Childhood Environment

Jesus grew up in Nazareth (Luke 4:16) in a Jewish community, but there were Greeks, Romans and Samaritans mingling as minorities around Him. The ironic facet of his neighbourhood is that the smallest minority of Romans wielded power oppressively and Jews with a Greek or Samaritan culture would sympathize with the Romans’ government, taxation and benefits. Many Jews in Nazareth would have mixed ancestry with neighbouring Greeks and Samaritans. Pure Jewish pedigree was not common in northern Israel and marriage itself was not esteemed & respected in Nazareth as it would be in the south and Jerusalem. Divorce was common!


Nazareth was a small village of farmers and 4 miles north was a growing town called Sepphoris.
Nazareth’s Synagogue would have been a sort of refuge for Jewish piety in the face of a community swamped by foreign values threatening the sanctity of God’s people. This would one day be the scene of hypocrisy and hate, which would quickly turn into a miraculous escape for Jesus, Luke 4:28-30. During His childhood, the Romans built an armoury and Herod enlarged Sepphoris. Joseph the legal guardian of Jesus would indeed have worked there. The historian Josephus called Sepphoris “the ornament of Galilee”.
According to tradition, Sepphoris was the home of Joachim and Anna, the parents of Mary, the mother of Jesus. If true, it could also mean that Joseph, a carpenter from Nazareth, perhaps while working on a building in Sepphoris, met the girl Mary and took her back to Nazareth as his bride. Jesus may have worked in Sepphoris for a length of time, so there is reason to believe that He was well acquainted with its predominantly Greek and Roman culture. When He used the word “hypocrite”, He may have been thinking of the meaning the word had in the theater at Sepphoris, “one acting under a mask,” (Mt. 7:5), the practice in dramatic productions. After Jesus died, and the Temple was destroyed, Sepphoris grew in importance as headquarters for the Sanhedrin. Later on around AD200 Sepphoris saw the codifying of the Mishnah. This was an attempt to establish the oral tradition of the Jewish Elders and their interpretation of the Old Testament, which Jesus had previously challenged.
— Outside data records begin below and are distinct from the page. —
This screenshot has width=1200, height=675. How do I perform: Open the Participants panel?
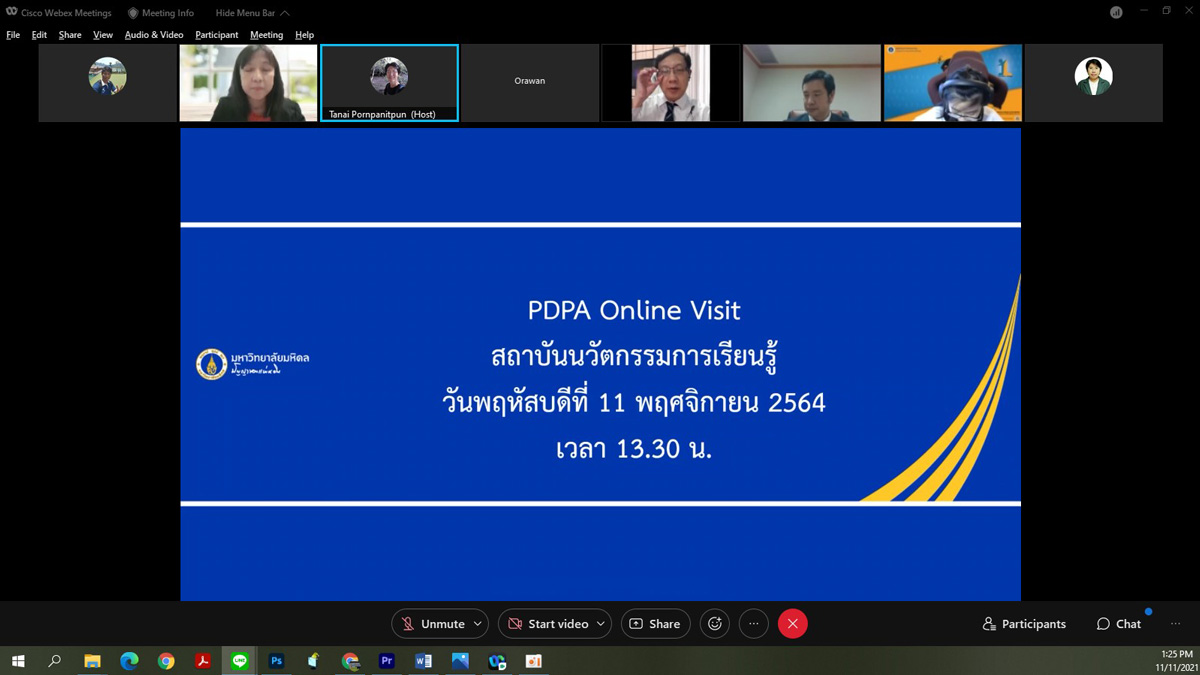point(1024,624)
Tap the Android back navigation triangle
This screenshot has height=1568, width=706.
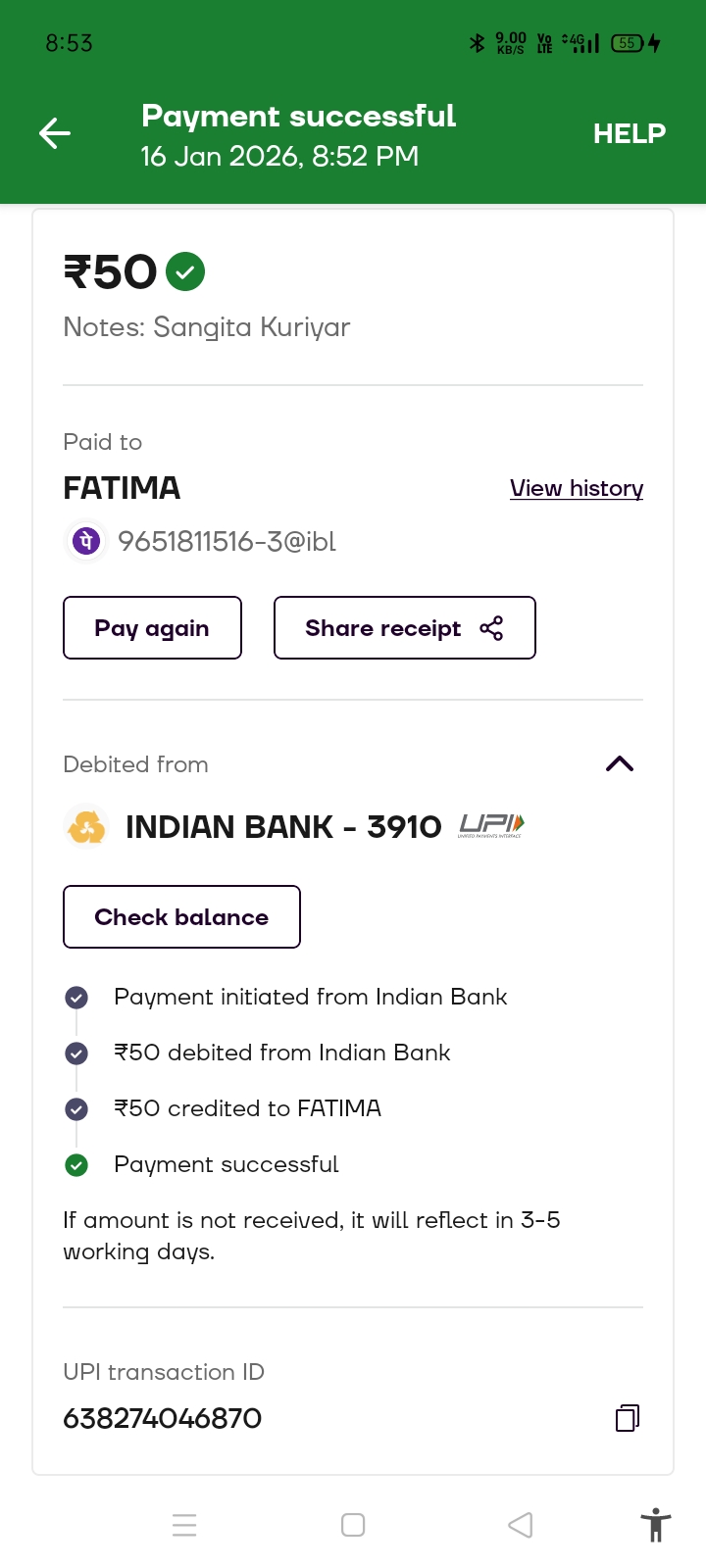tap(521, 1525)
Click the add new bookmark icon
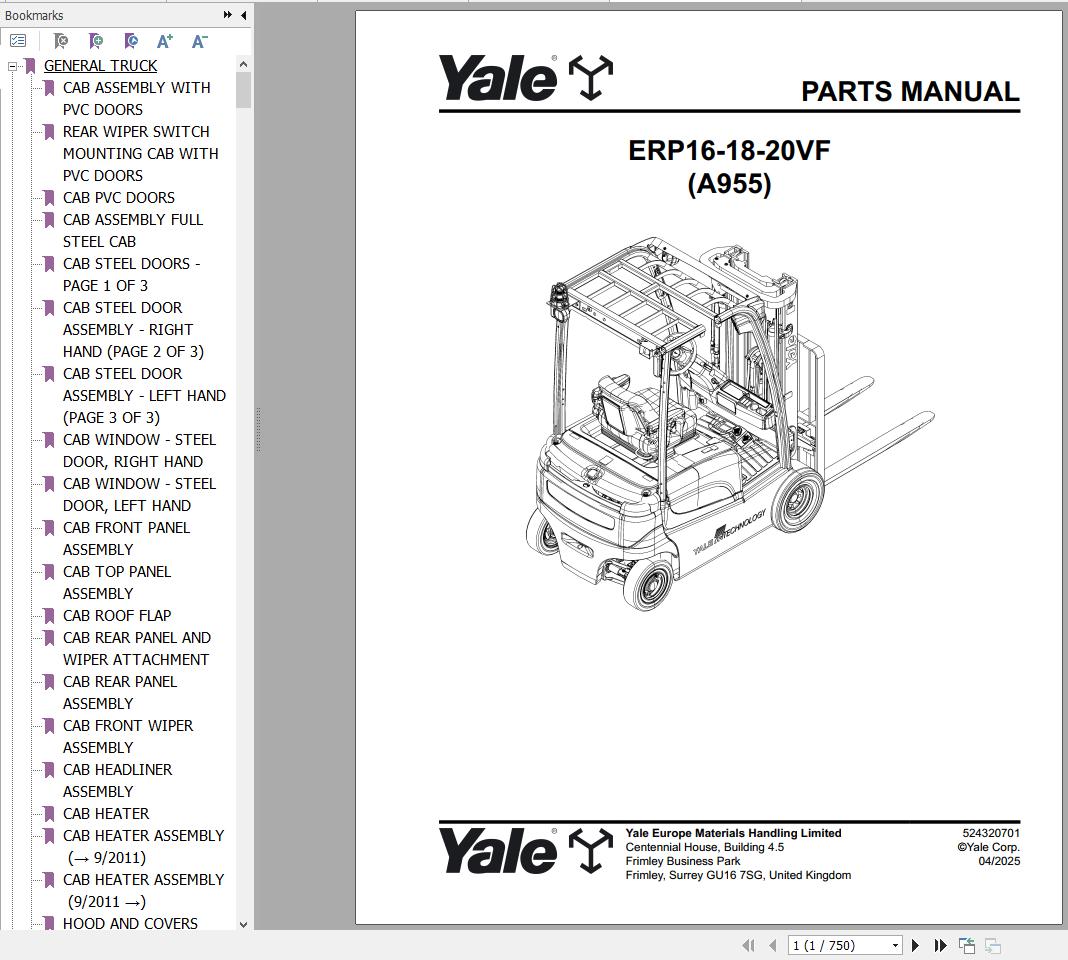1068x960 pixels. [96, 41]
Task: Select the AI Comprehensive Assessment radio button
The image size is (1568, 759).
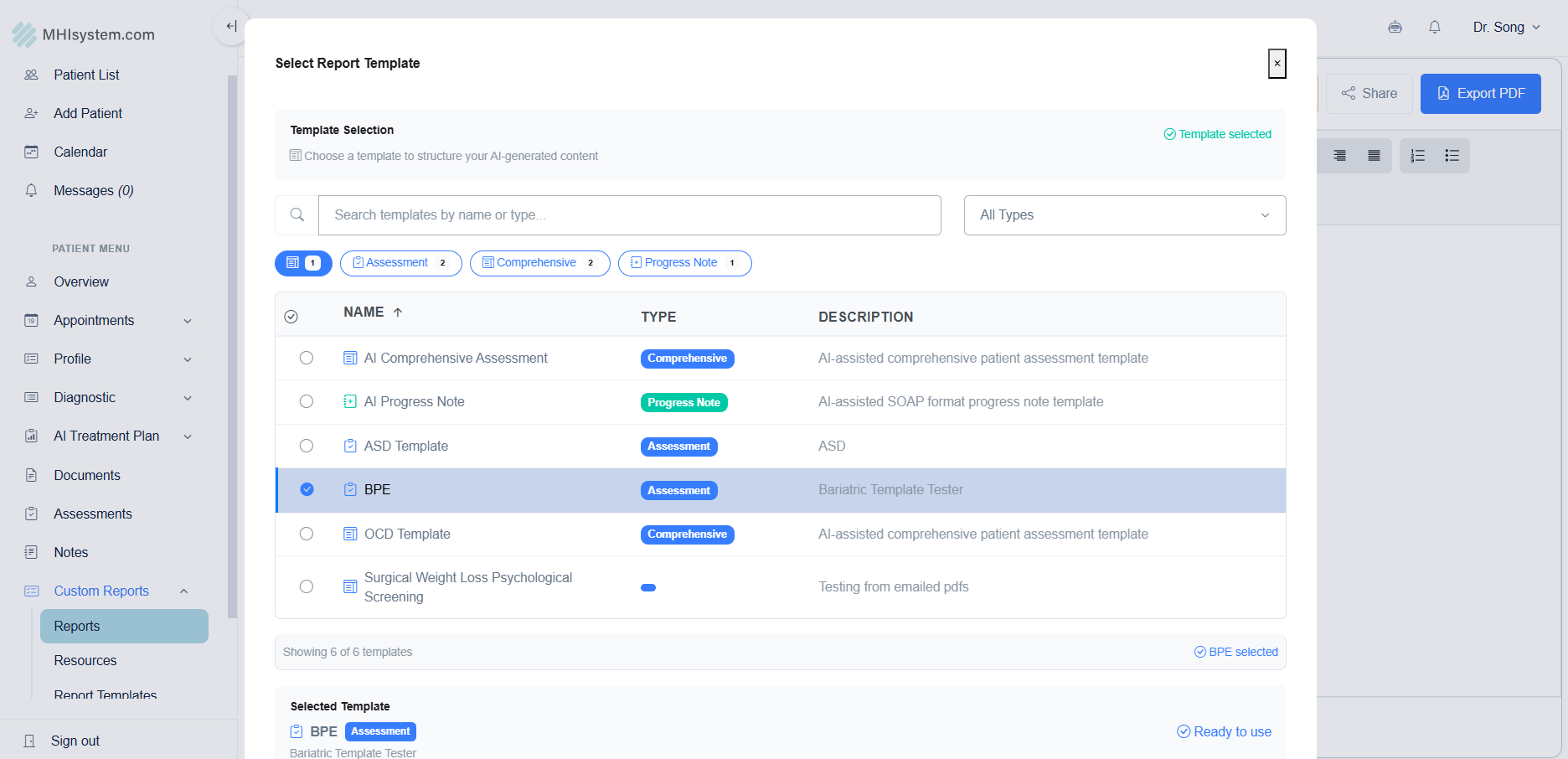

Zealots & Tax Collectors: No two groups could be more at odds with each other. Zealots had the method of stealth and violence to disrupt Roman rule in Israel, and their strongholds were in Galilee where Jesus grew up. They were Jews which hated paying taxes to Rome and resented the Roman political system surrounding them. However, Tax Collectors were usually Jews which had lost hope in Israel’s future, and saw cooperation with Rome as an essential ally in defence of attacks from Persia and other enemies. Jesus would have seen both of these people, and it made him aware of the total opposite views God’s people held. While Jesus began to seek and save the lost, he would have faced the anger & frustration these two groups experienced in their debate. Luke 6:15-16, Mt. 10:3-4. Proves that Jesus faced the fact of deep personal convictions which cause conflict with brethren, but being resolved in God’s loving words in action and powerful truths taught.

Pharisees & Sadducees: Judaism flourished with various rabbinic theories about several types of Messiahs coming. Jesus grew up facing public confusion about His own type of Messiahship. He would have rarely, met a Sadducee, because they were the rich minority, elite in the Jewish Temple where Jesus probably met them first. But the Pharisees were almost every where (apx 7000 in AD80), Jesus would have met them as a boy. There could have been a few in Nazareth itself, and from the legalistic attitude they took toward Jesus returning to read in the Synagogue, it looks like they indeed were influential in Nazareth, Lk. 4:28-30.  Jesus would have known that the greatest strength of His faith was the resurrection, (Gen. 22:5-14) but even with that accepted amongst Pharisees, He did not have a favourable opinion of them, Mt.23:26-29, Jn. 8:52-59.